According to Rep. John Lewis of Georgia, “By speaking the way he did, he educated, he inspired, he informed not just the people there, but people throughout America and unborn generations."

Despite King’s assassination on April 4, 1968, in Memphis, Tenn., where he had gone to lead sanitation workers in a protest against low wages and poor working conditions, his words still ring out 50 years later. The dream lives on.

MLK wins Nobel Peace Prize for civil rights, international peace efforts

In 1964, Martin Luther King, Jr. was awarded the Nobel Peace Prize.
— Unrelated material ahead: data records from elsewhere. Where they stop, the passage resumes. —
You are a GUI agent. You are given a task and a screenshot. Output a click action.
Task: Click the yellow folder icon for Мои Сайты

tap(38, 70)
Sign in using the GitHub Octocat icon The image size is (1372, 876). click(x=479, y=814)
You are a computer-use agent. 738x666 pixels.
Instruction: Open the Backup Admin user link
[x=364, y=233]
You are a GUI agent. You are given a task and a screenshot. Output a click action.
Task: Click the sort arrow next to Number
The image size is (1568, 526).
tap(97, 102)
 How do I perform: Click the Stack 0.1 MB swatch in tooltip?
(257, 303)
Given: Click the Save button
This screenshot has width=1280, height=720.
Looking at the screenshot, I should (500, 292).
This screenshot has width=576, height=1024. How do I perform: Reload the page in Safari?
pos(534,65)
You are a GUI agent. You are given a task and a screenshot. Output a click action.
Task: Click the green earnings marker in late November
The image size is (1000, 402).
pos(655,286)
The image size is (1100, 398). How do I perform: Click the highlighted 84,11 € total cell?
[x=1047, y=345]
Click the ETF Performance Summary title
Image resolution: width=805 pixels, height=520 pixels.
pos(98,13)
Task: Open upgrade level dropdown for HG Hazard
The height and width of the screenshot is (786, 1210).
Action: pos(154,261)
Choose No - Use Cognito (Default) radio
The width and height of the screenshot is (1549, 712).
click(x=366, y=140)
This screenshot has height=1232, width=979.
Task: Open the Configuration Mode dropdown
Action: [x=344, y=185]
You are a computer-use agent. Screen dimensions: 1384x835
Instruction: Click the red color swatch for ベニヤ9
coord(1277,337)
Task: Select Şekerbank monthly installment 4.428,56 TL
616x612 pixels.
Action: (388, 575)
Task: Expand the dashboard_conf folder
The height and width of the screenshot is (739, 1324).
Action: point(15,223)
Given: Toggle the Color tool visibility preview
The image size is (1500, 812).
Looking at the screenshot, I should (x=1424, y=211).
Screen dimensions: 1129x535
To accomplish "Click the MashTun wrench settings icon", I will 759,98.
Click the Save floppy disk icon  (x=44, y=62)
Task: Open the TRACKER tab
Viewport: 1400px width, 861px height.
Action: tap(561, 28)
In the presentation given by the chairman of the Nobel Committee, Gunnar Jahn noted the civil rights activities Dr. King had led as well as the expansion of his nonviolent philosophy to the international arena, saying, “He is the first person in the Western world to have shown us that a struggle can be waged without violence. He is the first to make the message of brotherly love a reality in the course of his struggle, and he has brought this message to all men, to all nations and races.

“Today we pay tribute to Martin Luther King, the man who has never abandoned his faith in the unarmed struggle he is waging, who has suffered for his faith, who has been imprisoned on many occasions, whose home has been subject to bomb attacks, whose life and the lives of his family have been threatened, and who nevertheless has never faltered.”

Emancipation Proclamation turns 150

The first step toward gaining equal rights for all Americans was the issuance of the Emancipation Proclamation by President Abraham Lincoln on Jan. 1, 1863. The proclamation declared that “all persons held as slaves…are, and henceforward shall be free.”

The document, issued by the president under his war powers, served as a rallying cry for those who opposed slavery and reshaped U.S. war aims, which were originally to preserve the Union. But few Americans know that it applied only to the states that had seceded from the Union, and not to loyal border states or parts of the Confederacy that had come under Northern control.

And, of course, the Union had to win the war before it could implement the proclamation.

But the document gave the Union cause renewed moral force, turning the Civil War into a fight for freedom, and enabled the entry of nearly 200,000 black men, including newly freed slaves, into the U.S. Army and Navy.

It took the adoption of the 13th Amendment to the U.S. Constitution in 1865 for slavery and involuntary servitude to be legally abolished throughout the entire United States.

The original 150-year-old document is housed in the National Archives in Washington, D.C.